Starting with the line that contains "You are a computer-use" and going on through the line that contains "(x=1193, y=92)", write those lines out again, switching "peak point" to "highest point" and leaving everything else unchanged.

>> START MATERIAL FOR THIS TASK

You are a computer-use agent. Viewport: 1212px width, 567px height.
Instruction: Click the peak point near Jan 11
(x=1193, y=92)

>> END MATERIAL FOR THIS TASK
>> START MATERIAL FOR THIS TASK

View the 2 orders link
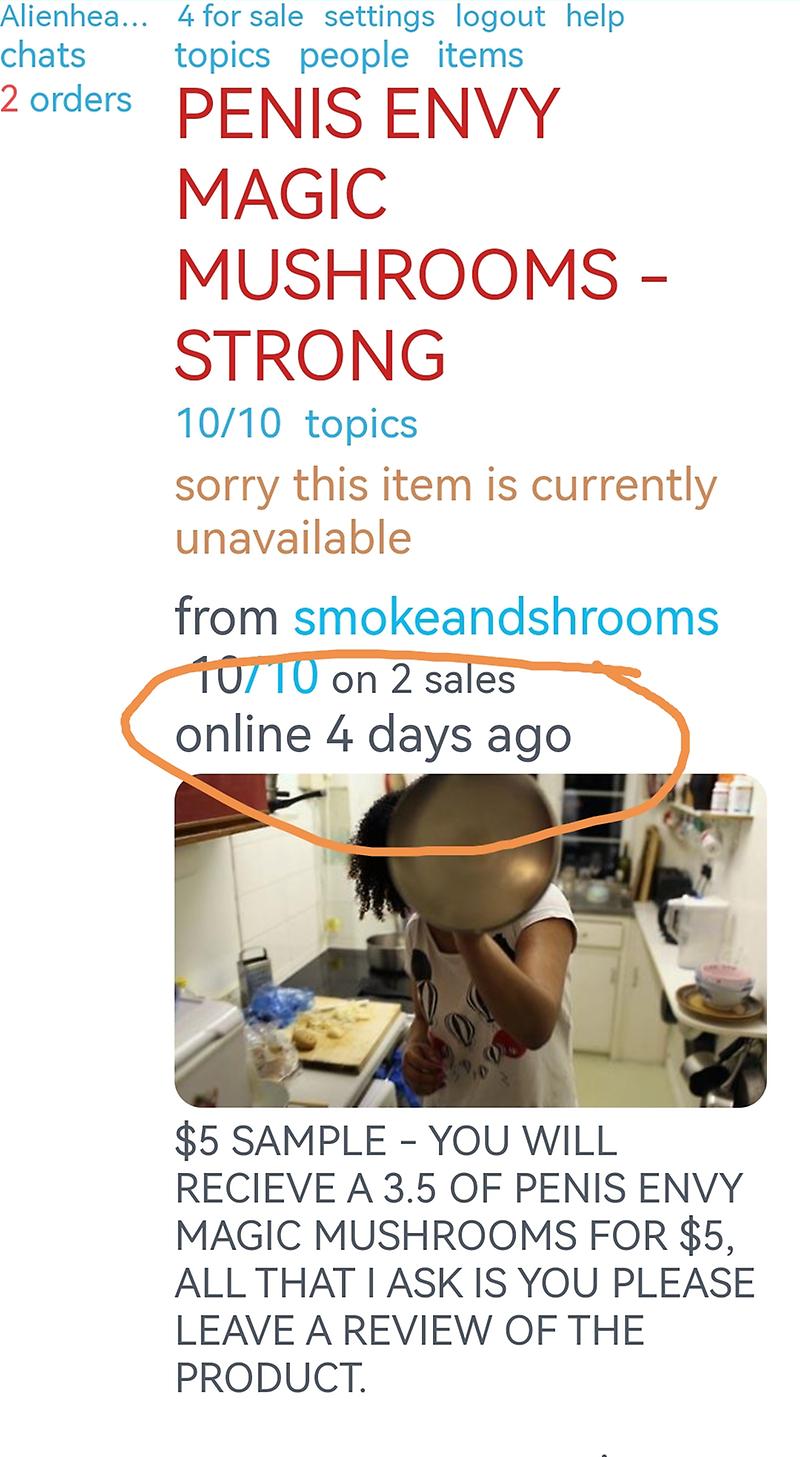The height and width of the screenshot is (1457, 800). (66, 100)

>> END MATERIAL FOR THIS TASK
>> START MATERIAL FOR THIS TASK

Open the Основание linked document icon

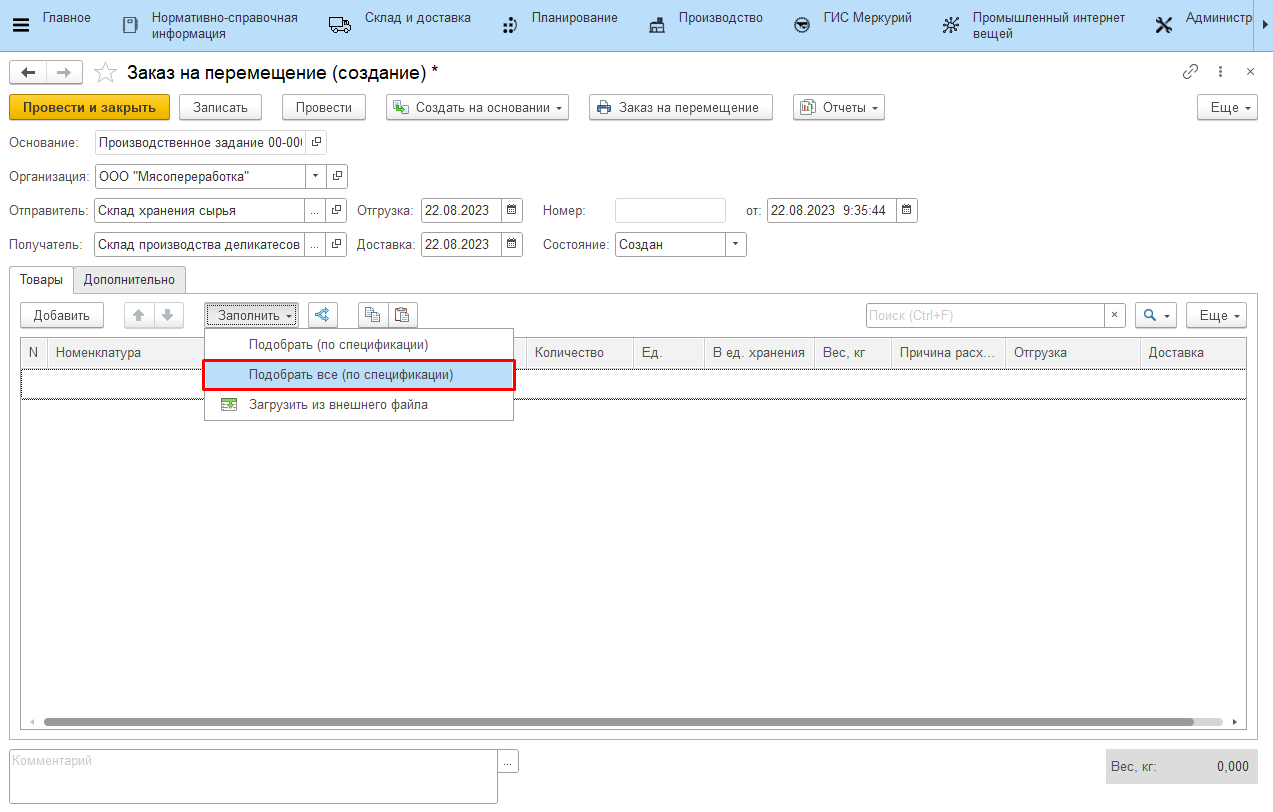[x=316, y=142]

>> END MATERIAL FOR THIS TASK

◆ ANSWER IN FULL
You are a computer-use agent. Viewport: 1212px width, 567px height.
Instruction: Click the highest point near Jan 11
(x=1193, y=92)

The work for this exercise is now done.